Una graphic novel dedicata a Maria Grazia Cutuli, giornalista del Corriere della Sera, vittima di un attentato mentre era in procinto di recarsi a Kabul: quando il fumetto e la cronaca si uniscono.

Maria Grazia Cutuli. Dove La Terra Brucia

Autori: Giuseppe Galeani (testi), Paola Cannatella (disegni)
Casa Editrice: Rizzoli/Lizard
Provenienza: Italia
Prezzo: € 16,00, 17 x 24, pp. 144, b/n e col.
Data di pubblicazione: ottobre 2011

Ho scritto molte recensioni, quasi sempre elogiative, e a volte dando un giudizio negativo su un fumetto, sforzandomi però sempre di motivare le mie affermazioni con la massima onestà possibile. In ogni caso, tutte le opere da me lette mi hanno suscitato impressioni precise. E non è il caso di Maria Grazia Cutuli – Dove La Terra Brucia, scritta da Giuseppe Galeani, disegnata da Paola Cannatella e pubblicata da Rizzoli/Lizard, che invece mi ha provocato sensazioni contrastanti.

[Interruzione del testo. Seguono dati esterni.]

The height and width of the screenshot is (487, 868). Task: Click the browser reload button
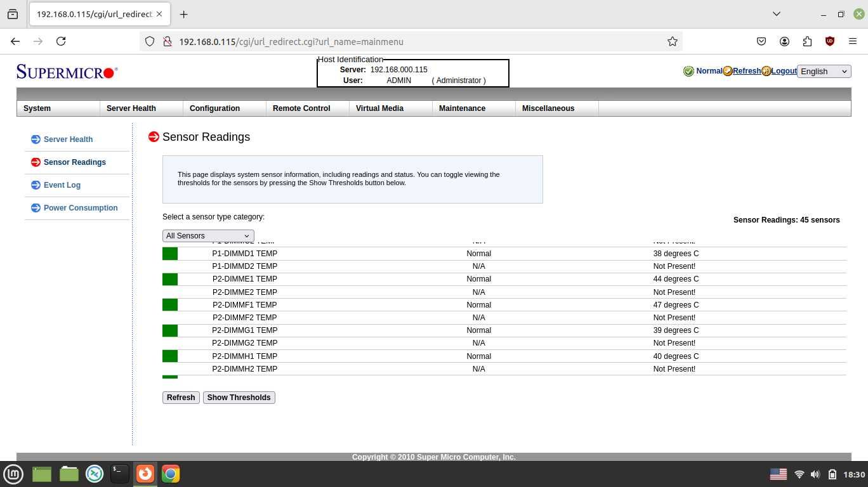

Il volume mi è piaciuto? Da un certo punto di vista sì. Nello stesso tempo, non l’ho gradito e, anzi, l’ho odiato. È possibile? Certo. E cercherò di chiarire il mio pensiero. Come è facile intuire dal titolo, il fumetto è imperniato su Maria Grazia Cutuli, giornalista de ‘Il Corriere della Sera’ che, dopo anni di gavetta, divenne una delle professioniste più apprezzate nell’ambito dell’informazione scritta. La sua predilezione per la cronaca estera la condusse spesso in paesi sconvolti dalla guerra e, ovviamente, molto pericolosi.

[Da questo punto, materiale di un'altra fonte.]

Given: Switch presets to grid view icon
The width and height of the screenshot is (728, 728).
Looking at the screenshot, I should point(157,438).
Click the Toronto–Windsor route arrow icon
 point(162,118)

Siamo nel 2001. Maria Grazia Cutuli si trova in Afghanistan ma attende con trepidazione il momento in cui potrà andare a Kabul, a un mese esatto dall’inizio dello spaventoso conflitto tra Stati Uniti e talebani. In questo frangente, ne approfitta per fare un bilancio della sua vita, rievocando il percorso esistenziale che l’ha portata in Ruanda, in Bosnia, in Costa D’Avorio, facendola diventare una delle più stimate croniste di guerra italiane. Ma non riuscirà a realizzare gli articoli più importanti della sua carriera, dal momento che, come tutti sanno, Maria Grazia, insieme ad altri colleghi giornalisti, verrà uccisa in un attentato, in una strada di Jalalabad.

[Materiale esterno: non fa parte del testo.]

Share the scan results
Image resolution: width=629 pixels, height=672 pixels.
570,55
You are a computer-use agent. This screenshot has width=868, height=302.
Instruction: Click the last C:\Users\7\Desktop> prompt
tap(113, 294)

L’autore Giuseppe Galeani, al suo esordio come sceneggiatore di fumetti, ha inteso, ovviamente, ricordare e omaggiare la figura della Cutuli e l’intento in sé è lodevole. Tuttavia, benché la scrittura di Galeani sia valida, non ho apprezzato il ritratto convenzionale e stereotipato del mondo islamico che si ricava dalla lettura del libro. Preciso, tuttavia, che la storia è narrata in prima persona dalla Cutuli e non so se le frasi, le riflessioni e le affermazioni di Maria Grazia siano farina del sacco di Galeani o mutuate da articoli, appunti e diari della giornalista.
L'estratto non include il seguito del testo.